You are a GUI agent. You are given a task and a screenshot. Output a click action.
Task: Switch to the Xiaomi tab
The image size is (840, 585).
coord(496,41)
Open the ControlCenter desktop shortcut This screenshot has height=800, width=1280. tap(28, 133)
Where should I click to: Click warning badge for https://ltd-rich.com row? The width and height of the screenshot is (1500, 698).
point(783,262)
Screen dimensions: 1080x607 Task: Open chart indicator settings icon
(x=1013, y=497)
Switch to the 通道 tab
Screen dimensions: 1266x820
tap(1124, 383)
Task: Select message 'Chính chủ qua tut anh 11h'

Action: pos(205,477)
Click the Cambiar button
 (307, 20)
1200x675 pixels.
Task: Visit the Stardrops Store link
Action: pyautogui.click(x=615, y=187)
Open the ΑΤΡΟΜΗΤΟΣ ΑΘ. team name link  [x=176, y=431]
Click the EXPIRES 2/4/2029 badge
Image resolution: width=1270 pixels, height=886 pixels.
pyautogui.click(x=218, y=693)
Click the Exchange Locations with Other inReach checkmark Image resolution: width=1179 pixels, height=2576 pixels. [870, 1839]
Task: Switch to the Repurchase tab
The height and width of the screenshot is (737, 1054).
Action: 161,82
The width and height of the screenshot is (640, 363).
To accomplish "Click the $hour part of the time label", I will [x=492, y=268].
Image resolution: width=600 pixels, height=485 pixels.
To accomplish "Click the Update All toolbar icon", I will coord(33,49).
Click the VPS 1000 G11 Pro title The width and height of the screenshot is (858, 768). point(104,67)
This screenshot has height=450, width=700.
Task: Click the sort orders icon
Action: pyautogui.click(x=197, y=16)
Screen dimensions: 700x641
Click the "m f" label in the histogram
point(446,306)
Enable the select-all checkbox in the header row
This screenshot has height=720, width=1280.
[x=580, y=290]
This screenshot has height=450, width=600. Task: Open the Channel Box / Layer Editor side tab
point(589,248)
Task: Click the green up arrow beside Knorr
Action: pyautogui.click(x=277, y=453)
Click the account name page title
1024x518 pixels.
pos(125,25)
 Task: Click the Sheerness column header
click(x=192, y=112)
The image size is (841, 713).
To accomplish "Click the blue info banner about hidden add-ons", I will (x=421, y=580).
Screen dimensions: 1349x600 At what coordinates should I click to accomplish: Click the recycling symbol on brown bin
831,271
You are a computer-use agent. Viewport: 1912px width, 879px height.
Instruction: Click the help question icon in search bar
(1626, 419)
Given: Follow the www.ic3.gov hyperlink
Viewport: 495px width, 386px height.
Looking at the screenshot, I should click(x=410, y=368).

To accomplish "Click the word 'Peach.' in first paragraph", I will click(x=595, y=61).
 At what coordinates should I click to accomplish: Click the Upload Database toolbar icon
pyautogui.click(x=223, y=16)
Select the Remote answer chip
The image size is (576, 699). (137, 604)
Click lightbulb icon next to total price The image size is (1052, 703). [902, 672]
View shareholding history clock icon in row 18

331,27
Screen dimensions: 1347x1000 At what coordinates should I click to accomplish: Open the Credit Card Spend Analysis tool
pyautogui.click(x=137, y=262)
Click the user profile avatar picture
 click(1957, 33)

....................

■ TASK GOAL ■
The required output is the exact sequence of lines from the one containing "Click the account name page title" through the end of the listing, both endpoints included.

■ EXERCISE RESPONSE ■
Click the account name page title
1024x518 pixels.
pos(125,25)
 Task: Click the Sheerness column header
click(x=192, y=112)
The image size is (841, 713).
To accomplish "Click the blue info banner about hidden add-ons", I will (x=421, y=580).
Screen dimensions: 1349x600 At what coordinates should I click to accomplish: Click the recycling symbol on brown bin
831,271
You are a computer-use agent. Viewport: 1912px width, 879px height.
Instruction: Click the help question icon in search bar
(1626, 419)
Given: Follow the www.ic3.gov hyperlink
Viewport: 495px width, 386px height.
Looking at the screenshot, I should click(x=410, y=368).

To accomplish "Click the word 'Peach.' in first paragraph", I will click(x=595, y=61).
 At what coordinates should I click to accomplish: Click the Upload Database toolbar icon
pyautogui.click(x=223, y=16)
Select the Remote answer chip
The image size is (576, 699). (137, 604)
Click lightbulb icon next to total price The image size is (1052, 703). [902, 672]
View shareholding history clock icon in row 18

331,27
Screen dimensions: 1347x1000 At what coordinates should I click to accomplish: Open the Credit Card Spend Analysis tool
pyautogui.click(x=137, y=262)
Click the user profile avatar picture
 click(1957, 33)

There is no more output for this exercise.